Saturday, 30 December 2017

Sentiment Analysis in Python by using Large Movie Review Dataset

Dataset

I am using "Large Movie Review Dataset" for this sentiment analysis tutorial. This dataset contains 50,000 movie reviews which is obtained from the Internet Movie Database (IMDB) for this specific task. Dataset contains two polarity level: negative and positive, each set contains 25,000 movie reviews. 

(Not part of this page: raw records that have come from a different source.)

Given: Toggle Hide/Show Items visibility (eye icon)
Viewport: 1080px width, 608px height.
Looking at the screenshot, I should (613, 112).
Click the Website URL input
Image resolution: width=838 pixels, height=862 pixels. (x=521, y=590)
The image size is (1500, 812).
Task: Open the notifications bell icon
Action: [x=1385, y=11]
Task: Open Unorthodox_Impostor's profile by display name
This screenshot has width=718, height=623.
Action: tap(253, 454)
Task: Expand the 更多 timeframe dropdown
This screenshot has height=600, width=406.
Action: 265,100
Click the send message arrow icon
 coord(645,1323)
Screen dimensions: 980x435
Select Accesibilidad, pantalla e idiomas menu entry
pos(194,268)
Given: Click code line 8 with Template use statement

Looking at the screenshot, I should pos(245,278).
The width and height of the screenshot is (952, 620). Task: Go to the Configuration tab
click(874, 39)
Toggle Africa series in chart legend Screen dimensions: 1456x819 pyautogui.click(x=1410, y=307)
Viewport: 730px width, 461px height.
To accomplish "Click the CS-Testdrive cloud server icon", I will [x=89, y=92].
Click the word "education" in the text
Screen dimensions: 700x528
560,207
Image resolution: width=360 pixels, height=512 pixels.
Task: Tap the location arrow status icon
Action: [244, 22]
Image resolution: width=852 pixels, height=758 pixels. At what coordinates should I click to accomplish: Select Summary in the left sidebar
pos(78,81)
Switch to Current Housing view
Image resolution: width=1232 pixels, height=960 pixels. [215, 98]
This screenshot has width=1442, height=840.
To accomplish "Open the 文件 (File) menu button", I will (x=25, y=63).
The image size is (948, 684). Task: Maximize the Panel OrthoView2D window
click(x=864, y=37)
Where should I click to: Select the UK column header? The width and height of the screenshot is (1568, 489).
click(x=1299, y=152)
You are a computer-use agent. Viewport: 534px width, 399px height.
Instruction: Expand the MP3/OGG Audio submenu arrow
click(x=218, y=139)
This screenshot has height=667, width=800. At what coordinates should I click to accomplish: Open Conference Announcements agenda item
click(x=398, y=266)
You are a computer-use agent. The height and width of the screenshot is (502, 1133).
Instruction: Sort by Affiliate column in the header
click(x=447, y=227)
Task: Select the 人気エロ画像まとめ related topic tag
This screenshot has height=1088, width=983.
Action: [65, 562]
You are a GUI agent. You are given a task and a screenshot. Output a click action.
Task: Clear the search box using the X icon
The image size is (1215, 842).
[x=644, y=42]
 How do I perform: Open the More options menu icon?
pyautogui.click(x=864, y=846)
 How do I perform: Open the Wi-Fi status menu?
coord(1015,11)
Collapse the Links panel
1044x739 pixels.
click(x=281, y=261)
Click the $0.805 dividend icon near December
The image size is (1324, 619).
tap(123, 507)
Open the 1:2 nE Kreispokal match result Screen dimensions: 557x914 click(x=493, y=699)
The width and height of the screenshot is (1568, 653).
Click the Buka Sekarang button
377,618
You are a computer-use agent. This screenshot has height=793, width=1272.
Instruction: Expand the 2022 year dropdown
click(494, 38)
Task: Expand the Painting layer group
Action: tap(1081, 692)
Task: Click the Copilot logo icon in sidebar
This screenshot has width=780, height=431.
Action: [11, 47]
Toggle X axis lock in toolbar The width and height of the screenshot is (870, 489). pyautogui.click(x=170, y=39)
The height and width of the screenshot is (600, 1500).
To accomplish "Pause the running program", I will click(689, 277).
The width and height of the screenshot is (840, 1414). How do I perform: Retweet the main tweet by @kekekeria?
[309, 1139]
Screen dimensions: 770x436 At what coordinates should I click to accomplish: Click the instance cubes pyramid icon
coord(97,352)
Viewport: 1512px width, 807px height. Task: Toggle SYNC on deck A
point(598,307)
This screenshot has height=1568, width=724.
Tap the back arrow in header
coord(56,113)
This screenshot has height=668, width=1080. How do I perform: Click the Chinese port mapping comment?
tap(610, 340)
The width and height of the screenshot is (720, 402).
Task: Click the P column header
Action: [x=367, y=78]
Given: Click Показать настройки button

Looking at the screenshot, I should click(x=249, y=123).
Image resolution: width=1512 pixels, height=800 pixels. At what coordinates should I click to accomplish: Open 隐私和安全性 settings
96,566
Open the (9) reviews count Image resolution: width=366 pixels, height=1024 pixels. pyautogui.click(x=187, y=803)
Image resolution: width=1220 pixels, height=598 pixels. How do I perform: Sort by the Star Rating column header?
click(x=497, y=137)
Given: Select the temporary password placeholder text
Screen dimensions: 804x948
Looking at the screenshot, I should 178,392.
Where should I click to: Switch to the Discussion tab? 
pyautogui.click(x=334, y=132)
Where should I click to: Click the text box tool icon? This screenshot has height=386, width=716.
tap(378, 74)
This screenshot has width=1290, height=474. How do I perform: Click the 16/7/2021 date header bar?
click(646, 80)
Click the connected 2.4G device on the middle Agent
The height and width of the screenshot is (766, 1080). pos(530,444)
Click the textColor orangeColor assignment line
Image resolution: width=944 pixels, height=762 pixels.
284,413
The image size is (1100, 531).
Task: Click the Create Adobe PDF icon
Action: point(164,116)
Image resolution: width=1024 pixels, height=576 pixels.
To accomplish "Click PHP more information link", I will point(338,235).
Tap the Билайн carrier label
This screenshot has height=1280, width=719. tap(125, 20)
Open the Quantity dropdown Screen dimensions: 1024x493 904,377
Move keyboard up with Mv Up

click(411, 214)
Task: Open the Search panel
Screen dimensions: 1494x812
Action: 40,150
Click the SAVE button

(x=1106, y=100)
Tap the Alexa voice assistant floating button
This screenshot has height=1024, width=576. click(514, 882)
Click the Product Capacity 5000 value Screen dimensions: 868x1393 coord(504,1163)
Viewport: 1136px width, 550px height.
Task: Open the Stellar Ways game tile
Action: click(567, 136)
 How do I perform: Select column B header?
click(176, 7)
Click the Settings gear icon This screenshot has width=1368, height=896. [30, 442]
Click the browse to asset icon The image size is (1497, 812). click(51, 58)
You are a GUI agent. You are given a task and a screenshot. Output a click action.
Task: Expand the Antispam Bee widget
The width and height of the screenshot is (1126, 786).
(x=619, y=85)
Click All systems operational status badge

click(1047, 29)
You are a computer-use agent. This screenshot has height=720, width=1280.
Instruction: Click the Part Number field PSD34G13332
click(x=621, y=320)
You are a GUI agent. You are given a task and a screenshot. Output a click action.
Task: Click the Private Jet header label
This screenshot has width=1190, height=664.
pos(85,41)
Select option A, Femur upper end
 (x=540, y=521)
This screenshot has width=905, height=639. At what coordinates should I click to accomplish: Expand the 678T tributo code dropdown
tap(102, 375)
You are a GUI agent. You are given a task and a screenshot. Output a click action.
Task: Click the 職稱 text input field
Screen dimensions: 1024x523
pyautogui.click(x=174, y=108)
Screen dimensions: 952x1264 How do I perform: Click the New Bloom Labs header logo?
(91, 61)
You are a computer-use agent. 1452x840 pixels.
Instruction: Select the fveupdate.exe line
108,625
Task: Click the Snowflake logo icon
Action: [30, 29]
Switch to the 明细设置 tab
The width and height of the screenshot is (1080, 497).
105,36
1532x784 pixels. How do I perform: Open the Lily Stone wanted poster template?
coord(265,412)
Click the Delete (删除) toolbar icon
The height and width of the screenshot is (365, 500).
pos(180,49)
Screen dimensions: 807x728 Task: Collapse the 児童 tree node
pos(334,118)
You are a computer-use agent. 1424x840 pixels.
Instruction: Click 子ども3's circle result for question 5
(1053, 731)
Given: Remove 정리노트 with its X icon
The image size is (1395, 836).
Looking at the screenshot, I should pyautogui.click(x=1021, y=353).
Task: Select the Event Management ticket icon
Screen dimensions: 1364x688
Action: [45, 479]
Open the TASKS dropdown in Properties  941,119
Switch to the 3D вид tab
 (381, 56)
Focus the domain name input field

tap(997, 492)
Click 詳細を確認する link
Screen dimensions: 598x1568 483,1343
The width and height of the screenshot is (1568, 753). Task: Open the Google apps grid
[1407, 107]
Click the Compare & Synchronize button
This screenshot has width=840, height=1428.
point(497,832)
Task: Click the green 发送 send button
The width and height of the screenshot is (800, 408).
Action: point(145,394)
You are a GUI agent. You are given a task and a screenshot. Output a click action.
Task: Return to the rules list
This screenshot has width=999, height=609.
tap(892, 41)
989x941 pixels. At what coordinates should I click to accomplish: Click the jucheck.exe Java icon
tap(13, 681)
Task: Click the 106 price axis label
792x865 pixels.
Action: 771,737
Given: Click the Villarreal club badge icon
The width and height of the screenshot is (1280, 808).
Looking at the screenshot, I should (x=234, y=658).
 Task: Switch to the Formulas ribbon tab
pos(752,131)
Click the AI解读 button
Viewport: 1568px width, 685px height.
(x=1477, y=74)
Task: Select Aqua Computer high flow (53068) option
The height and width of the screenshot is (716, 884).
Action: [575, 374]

After download, extract the winrar file into your directory


Convert Dataset into .CSV file


import os
import pandas as pd
import numpy as np
labels = {'pos': 'positive', 'neg': 'negative'}
dataset = pd.DataFrame()
for directory in ('test', 'train'):
    for sentiment in ('pos', 'neg'):
        # Note: change the path name with your directory
        path =r'C:\Users\nlpgeek\sentiment\aclImdb/{}/{}'.format(directory, sentiment)             
       
        for review_file in os.listdir(path):
            with open(os.path.join(path, review_file), 'r', encoding='utf8') as input_file:
                review = input_file.read()
            dataset = dataset.append([[review, labels[sentiment]]],
                                     ignore_index=True)
dataset.columns = ['review', 'sentiment']
indices = dataset.index.tolist()
np.random.shuffle(indices)
indices = np.array(indices)
dataset = dataset.reindex(index=indices)
dataset.to_csv('movie_reviews.csv', index=False)

It will take some time for converting 50,000 text documents into .CSV file.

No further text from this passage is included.